GeoData 2014 is a workshop series which supports the EarthCube community of federal/civil agencies, such as the DoE, EPA, NASA, NOAA, NSF, USDA, USGS, and others. We took the following notes during the workshop, and certain themes may be of interest to our article readers.
The focus of the GeoData 2014 workshop concerned how Federal Geodata “Operations Assets” can assist Geoscientists in their work through improved interagency coordination.
Below are our summary notes from the workshop:
Day 1 Breakouts (Culture/Management)
- Governmental open data
- Interagency coordination of geodata – progress and challenges
- Feedback from the academic and commercial sectors
- Collaborating environment and culture building
Day 2 Breakouts (Tech)
- Data lifecycle
- Data citation and data integration frameworks – technical progress
- Experience and best practices on data interoperability
- Connections among distributed data repositories – looking forward
The workshop has some interesting outcomes.
- About 50 people were in attendance. NOAA and USGS on Fed side primarily.
- We have pushed forward on our agenda to see if we have progressed on ideation pragmatism since Geodata2011.
- The focus is on Cultural and Financial issues limiting inter-agency connection.
- The term agile government came up often… with some laughs, but some defenders (Relates to our smartleangovernment.com efforts with ACT-IAC)
- Scientists hear Architecture as Big IT contracts and IT infrastructure, not process improvement, data integration, goal/mission alignment, etc., so there are clear vernacular issues.
- The FGDC and tons of other standards/organizing bodies were seen as competing against others and confusing.
- Data.gov and other open data policy hot topics (Seen as good steps, low quality data) – “geoplatform” were mentioned exactly “zero” times.
- The geo data lifecycle is primarily on the latter end of cycle (citations, discovery, publication for reusability, credit). But, there was not much on project coordination, data acq coordination, no marketplace chatter, little on coordinating sensor investment
- General questions on how scientists hold interest in how to reach intel groups
- There was a big push on ESIP
- Suggesting concrete steps as best practices to agencies and professors
- You cannot teach Data Management, so what do we expect? You get what you pay for.
- Finally, there was a big push on how to tie grassroots efforts and top-down efforts together. Grassroots groups agreed we need to showcase more, earlier, and get into the communities top-down folks are looking at.
- There was not high Federal representation there, but we agreed with limited Government travel budgets We need to bring these concepts to them and meet on their meetings, agendas, conferences, circuits, and push these concepts and needs.

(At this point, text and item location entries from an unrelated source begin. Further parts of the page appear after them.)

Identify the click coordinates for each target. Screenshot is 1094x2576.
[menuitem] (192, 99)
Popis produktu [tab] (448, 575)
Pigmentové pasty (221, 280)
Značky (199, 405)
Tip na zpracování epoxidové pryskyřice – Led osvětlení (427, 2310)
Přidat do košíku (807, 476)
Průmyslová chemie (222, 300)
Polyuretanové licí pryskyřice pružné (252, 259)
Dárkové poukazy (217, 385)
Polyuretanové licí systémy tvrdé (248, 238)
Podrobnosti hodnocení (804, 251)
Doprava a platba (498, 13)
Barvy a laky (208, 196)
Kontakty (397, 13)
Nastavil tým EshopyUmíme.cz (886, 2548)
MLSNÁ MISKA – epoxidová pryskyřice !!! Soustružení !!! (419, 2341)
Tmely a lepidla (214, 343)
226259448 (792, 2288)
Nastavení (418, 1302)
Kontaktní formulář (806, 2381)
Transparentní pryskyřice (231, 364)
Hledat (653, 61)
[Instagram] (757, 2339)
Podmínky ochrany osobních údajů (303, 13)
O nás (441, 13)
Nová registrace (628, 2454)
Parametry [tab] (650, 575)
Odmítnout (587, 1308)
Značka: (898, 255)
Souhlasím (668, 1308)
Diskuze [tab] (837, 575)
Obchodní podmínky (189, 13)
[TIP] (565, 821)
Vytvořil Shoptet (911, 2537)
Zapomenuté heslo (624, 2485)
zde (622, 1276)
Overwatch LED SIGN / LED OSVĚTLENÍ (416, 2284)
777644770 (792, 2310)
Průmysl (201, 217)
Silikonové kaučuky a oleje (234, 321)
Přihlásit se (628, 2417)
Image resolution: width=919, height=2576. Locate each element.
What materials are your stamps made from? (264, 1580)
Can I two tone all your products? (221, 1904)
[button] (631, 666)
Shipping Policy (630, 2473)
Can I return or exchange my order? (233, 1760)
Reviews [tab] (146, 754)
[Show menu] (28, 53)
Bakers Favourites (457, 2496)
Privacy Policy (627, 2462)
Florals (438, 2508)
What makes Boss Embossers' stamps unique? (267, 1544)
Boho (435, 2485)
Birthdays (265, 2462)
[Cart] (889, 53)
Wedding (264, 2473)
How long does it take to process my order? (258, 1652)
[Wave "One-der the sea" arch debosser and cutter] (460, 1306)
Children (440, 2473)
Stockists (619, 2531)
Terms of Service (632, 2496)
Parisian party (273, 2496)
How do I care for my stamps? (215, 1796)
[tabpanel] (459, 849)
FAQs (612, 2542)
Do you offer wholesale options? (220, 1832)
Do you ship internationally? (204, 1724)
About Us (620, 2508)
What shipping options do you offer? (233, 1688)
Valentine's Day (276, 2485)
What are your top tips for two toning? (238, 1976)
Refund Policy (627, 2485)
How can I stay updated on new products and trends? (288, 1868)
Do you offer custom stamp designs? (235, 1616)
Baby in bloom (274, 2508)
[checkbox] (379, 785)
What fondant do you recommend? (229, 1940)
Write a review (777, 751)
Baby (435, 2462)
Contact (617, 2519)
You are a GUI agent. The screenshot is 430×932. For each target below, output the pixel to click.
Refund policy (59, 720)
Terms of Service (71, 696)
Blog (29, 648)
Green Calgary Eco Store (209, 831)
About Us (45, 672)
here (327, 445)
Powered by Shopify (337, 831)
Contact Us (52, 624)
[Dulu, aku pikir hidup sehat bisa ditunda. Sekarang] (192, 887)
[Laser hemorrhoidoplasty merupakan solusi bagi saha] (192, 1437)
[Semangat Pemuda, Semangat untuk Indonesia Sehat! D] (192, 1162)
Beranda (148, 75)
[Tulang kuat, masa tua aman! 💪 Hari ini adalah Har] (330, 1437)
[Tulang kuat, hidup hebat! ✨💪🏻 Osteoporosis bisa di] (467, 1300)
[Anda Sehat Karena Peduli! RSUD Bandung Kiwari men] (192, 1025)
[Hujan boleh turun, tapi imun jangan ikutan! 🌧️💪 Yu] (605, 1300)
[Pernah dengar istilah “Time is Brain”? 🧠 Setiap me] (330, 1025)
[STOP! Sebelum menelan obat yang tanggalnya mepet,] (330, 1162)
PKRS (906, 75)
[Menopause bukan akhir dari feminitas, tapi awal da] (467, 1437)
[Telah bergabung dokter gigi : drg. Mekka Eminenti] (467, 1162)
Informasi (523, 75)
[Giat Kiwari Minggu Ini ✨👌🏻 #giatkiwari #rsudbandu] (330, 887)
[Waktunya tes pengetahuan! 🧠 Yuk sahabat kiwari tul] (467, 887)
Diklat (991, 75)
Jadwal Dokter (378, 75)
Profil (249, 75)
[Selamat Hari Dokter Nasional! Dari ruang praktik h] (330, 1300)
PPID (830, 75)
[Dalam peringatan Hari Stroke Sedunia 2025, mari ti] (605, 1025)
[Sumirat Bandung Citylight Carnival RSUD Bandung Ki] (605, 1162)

Questions We Posed In General Sessions
- Of Performance, Portfolio, Architecture, Evangelism, Policy, or other what is more important to the GeoScientist that needs to be addressed in order to improve inter-agency coordination.
- You noted you want to truly disrupt or re-invent the motivation and other aspects in the culture, what was discussed related to doing such – inter-agency wiki commons a la intellipedia? Gamification and how incents resource Management MMORPGs – i.e. transparent and fun way to incentivize data maturity? Crowdsourcing a la mechanical turk to help in cross-agency knowledge-sharing? Hackathon/TC Disrupt Competitions to help in showcase? Combination – i.e. Gamify metadata lifecycle with crowd model?
- After registering data, metadata, good citations, and doing all the data lifecycle management, and if we are to “assume internet”, who is responsible for the SEO Rank to help people find scientific data in the internet. Who assures/enhances schema.org registrations? Who aligns signals to help with keywords, and thousands of other potential signals? Especially in response to events needing geoscience data? Who helps push data.gov and domain catalogs for others to harvest?